What you are asked to do
Retype all of the rows below character for character, changing nothing.

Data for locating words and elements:
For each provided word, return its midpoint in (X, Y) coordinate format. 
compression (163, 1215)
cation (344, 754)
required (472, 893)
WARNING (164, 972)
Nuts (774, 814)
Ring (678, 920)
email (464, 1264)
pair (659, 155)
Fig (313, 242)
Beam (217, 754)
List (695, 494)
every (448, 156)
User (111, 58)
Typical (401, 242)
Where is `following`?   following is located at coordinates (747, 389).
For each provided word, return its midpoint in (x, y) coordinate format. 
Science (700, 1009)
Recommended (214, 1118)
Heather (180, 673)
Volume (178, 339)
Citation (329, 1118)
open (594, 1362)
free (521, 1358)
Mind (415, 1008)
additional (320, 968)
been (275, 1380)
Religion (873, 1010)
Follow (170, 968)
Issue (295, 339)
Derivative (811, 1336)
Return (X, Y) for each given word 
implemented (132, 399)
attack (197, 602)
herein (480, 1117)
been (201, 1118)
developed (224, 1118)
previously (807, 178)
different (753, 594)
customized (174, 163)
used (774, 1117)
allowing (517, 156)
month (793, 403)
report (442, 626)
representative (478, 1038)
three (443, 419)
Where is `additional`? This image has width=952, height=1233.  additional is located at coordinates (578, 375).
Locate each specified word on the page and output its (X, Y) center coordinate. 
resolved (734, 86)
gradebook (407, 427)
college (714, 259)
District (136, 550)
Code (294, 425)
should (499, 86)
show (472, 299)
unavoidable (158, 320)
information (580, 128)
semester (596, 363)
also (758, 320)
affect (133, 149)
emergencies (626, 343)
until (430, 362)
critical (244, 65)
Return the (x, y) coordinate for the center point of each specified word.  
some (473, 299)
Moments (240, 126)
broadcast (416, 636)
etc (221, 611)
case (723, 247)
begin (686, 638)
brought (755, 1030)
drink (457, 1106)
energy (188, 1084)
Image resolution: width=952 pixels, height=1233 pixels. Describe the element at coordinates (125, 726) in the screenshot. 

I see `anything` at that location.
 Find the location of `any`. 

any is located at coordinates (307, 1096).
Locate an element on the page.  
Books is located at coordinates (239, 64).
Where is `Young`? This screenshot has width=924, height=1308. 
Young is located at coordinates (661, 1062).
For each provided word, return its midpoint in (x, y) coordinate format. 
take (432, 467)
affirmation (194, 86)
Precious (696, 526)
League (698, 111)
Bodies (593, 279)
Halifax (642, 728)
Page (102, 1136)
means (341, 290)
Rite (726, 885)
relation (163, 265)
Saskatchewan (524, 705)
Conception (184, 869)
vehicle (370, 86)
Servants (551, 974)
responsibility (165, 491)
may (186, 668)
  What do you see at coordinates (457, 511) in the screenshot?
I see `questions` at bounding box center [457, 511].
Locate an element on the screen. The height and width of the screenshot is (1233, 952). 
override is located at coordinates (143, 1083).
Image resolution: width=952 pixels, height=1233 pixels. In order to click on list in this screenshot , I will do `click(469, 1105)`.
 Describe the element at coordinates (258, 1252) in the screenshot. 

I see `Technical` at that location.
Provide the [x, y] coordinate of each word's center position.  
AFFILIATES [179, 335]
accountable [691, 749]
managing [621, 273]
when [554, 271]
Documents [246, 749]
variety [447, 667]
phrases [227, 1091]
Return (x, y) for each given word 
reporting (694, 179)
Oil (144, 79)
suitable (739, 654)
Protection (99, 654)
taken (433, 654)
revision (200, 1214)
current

Answer to this task
For each provided word, return its midpoint in (X, Y) coordinate format. 
compression (163, 1215)
cation (344, 754)
required (472, 893)
WARNING (164, 972)
Nuts (774, 814)
Ring (678, 920)
email (464, 1264)
pair (659, 155)
Fig (313, 242)
Beam (217, 754)
List (695, 494)
every (448, 156)
User (111, 58)
Typical (401, 242)
Where is `following`?   following is located at coordinates (747, 389).
For each provided word, return its midpoint in (x, y) coordinate format. 
Science (700, 1009)
Recommended (214, 1118)
Heather (180, 673)
Volume (178, 339)
Citation (329, 1118)
open (594, 1362)
free (521, 1358)
Mind (415, 1008)
additional (320, 968)
been (275, 1380)
Religion (873, 1010)
Follow (170, 968)
Issue (295, 339)
Derivative (811, 1336)
Return (X, Y) for each given word 
implemented (132, 399)
attack (197, 602)
herein (480, 1117)
been (201, 1118)
developed (224, 1118)
previously (807, 178)
different (753, 594)
customized (174, 163)
used (774, 1117)
allowing (517, 156)
month (793, 403)
report (442, 626)
representative (478, 1038)
three (443, 419)
Where is `additional`? This image has width=952, height=1233.  additional is located at coordinates (578, 375).
Locate each specified word on the page and output its (X, Y) center coordinate. 
resolved (734, 86)
gradebook (407, 427)
college (714, 259)
District (136, 550)
Code (294, 425)
should (499, 86)
show (472, 299)
unavoidable (158, 320)
information (580, 128)
semester (596, 363)
also (758, 320)
affect (133, 149)
emergencies (626, 343)
until (430, 362)
critical (244, 65)
Return the (x, y) coordinate for the center point of each specified word.  
some (473, 299)
Moments (240, 126)
broadcast (416, 636)
etc (221, 611)
case (723, 247)
begin (686, 638)
brought (755, 1030)
drink (457, 1106)
energy (188, 1084)
Image resolution: width=952 pixels, height=1233 pixels. Describe the element at coordinates (125, 726) in the screenshot. 

I see `anything` at that location.
 Find the location of `any`. 

any is located at coordinates (307, 1096).
Locate an element on the page.  
Books is located at coordinates (239, 64).
Where is `Young`? This screenshot has width=924, height=1308. 
Young is located at coordinates (661, 1062).
For each provided word, return its midpoint in (x, y) coordinate format. 
take (432, 467)
affirmation (194, 86)
Precious (696, 526)
League (698, 111)
Bodies (593, 279)
Halifax (642, 728)
Page (102, 1136)
means (341, 290)
Rite (726, 885)
relation (163, 265)
Saskatchewan (524, 705)
Conception (184, 869)
vehicle (370, 86)
Servants (551, 974)
responsibility (165, 491)
may (186, 668)
  What do you see at coordinates (457, 511) in the screenshot?
I see `questions` at bounding box center [457, 511].
Locate an element on the screen. The height and width of the screenshot is (1233, 952). 
override is located at coordinates (143, 1083).
Image resolution: width=952 pixels, height=1233 pixels. In order to click on list in this screenshot , I will do `click(469, 1105)`.
 Describe the element at coordinates (258, 1252) in the screenshot. 

I see `Technical` at that location.
Provide the [x, y] coordinate of each word's center position.  
AFFILIATES [179, 335]
accountable [691, 749]
managing [621, 273]
when [554, 271]
Documents [246, 749]
variety [447, 667]
phrases [227, 1091]
Return (x, y) for each given word 
reporting (694, 179)
Oil (144, 79)
suitable (739, 654)
Protection (99, 654)
taken (433, 654)
revision (200, 1214)
current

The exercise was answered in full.